Halloween in March? Jerusalem Celebrates Purim
Date of publication: 3/4/2015
Recent guests at the Beit Shmuel Hotel and Guest House experienced Jerusalem culture at its most colorful: Purim celebrated in a wide variety of ways across Israel's capital city.
What is Purim? It is a Jewish holiday that commemorates the deliverance of the Jewish people in the ancient Persian Empire, where a plot had been formed by the evil Prime Minister Haman to destroy them. The story is recorded in the Biblical Book of Esther.
Jerusalem events revolving around Purim celebrate customs associated with the holiday, including the drinking of wine or any other alcoholic beverage and the wearing of masks and costumes in public. Purim is a great time to do an guided tours Israel.
The main Jerusalem event during Purim this year was the outdoor party at Safra Square, where the city's municipality is located.
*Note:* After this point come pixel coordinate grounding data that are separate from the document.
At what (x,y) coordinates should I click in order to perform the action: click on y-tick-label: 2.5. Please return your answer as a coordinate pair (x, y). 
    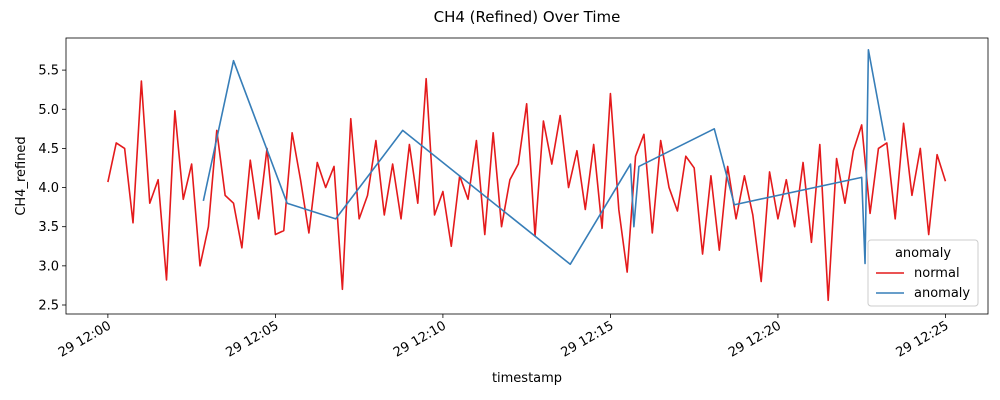
    Looking at the image, I should click on (48, 306).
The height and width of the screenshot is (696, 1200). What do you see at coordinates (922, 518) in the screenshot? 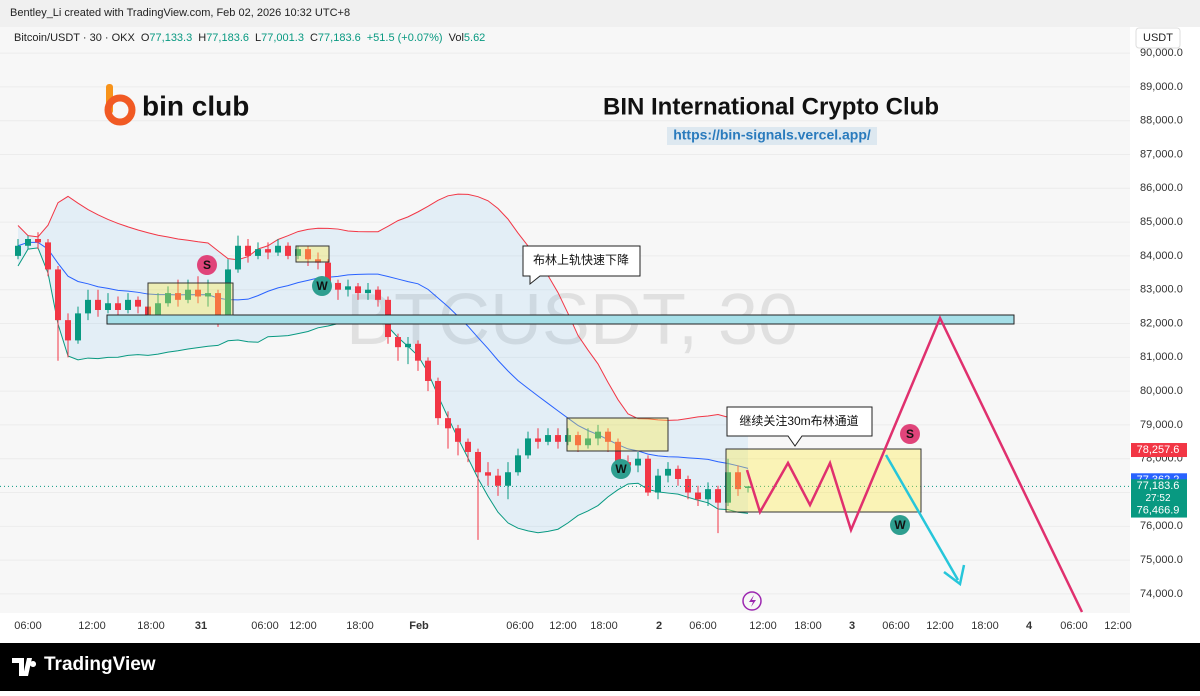
I see `projection-arrow` at bounding box center [922, 518].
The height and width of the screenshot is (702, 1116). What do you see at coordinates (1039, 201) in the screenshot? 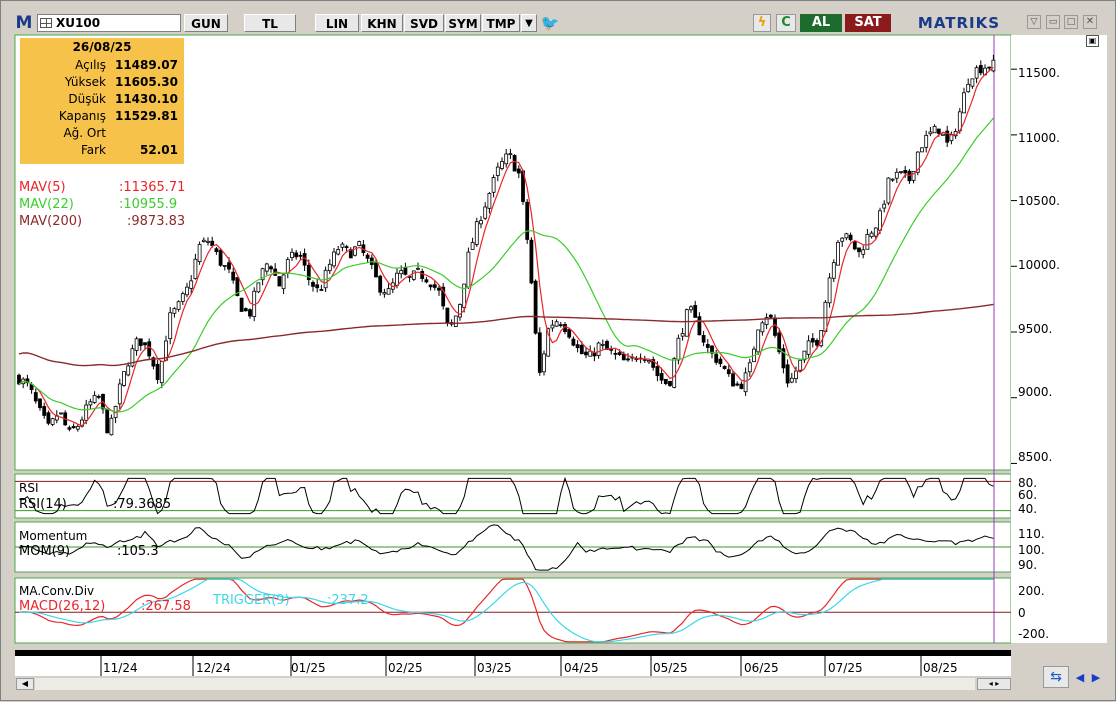
I see `price-tick: 10500.` at bounding box center [1039, 201].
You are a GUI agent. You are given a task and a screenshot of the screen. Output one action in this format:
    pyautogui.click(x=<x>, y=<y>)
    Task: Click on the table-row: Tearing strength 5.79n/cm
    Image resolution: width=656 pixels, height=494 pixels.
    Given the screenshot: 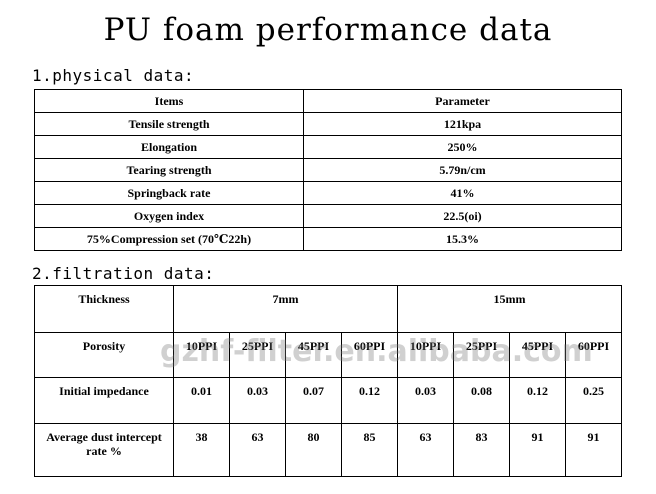 What is the action you would take?
    pyautogui.click(x=328, y=170)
A mere three minute walk from the Beit Shmuel Jerusalem guesthouse, the colorful carnival at Safra Square included Israeli television stars and life-sized movie and comic book characters. Children competed in a costume contest and enjoyed a puppet theater, clowns, a circus, creative workshops and more.
Meanwhile, Beit Shmuel organized a series of Jerusalem tours based on the Purim theme. One event, tailored to families, took participants on a walking tour of the Old City. A fun and educational time was had by all as the Purim story was brought to life by Beit Shmuel's experienced staff of tour guides.
For the slightly older visitors to the city during Purim, the Beit Shmuel Jerusalem guesthouse was but a hop, skip and jump away from several dance parties. Highlights included a pre-Purim rave with Ukrainian DJ Omnia, silent disco headphone party and costume competition at downtown Jerusalem's Abraham Hostel or VIP Jerusalem rentals and a visit to the Groove Zone that featured funky tunes and hits from the '90s.
For its part, Beit Shmuel guides led a Jerusalem tour aimed at adults that covered the city's ultra-Orthodox section, the legendary Mahane Yehuda outdoor market and much more.
For the more spiritually inclined, nothing matched the pomp and spectacle of experiencing Purim in the heart of all the madness – the hip, artsy, freewheeling neighborhood of Nachlaot, Jerusalem.
Approximately two kilometers from Beit Shmuel, Nachlaot' s many synagogues provided visitors to Beit Shmuel and other guest houses in Jerusalem with a dose of that Old Time Religion. The megillah (scroll that tells the Purim story) reading from the Book of Esther was an uproarious affair. Whenever the name of Haman was read out during the synagogue services, congregants engaged in noise-making – meant to blot out the evil prime minister's name.
With so many colorful experiences over a short period of time, Beit Shmuel guests who stayed at the Jerusalem guesthouse during Purim certainly got a potent dose of Jerusalem culture!
Take the Christian Christmas pageant, add a down-home Halloween and a couple bottles of wine, and you start to get a good idea of the Purim festival.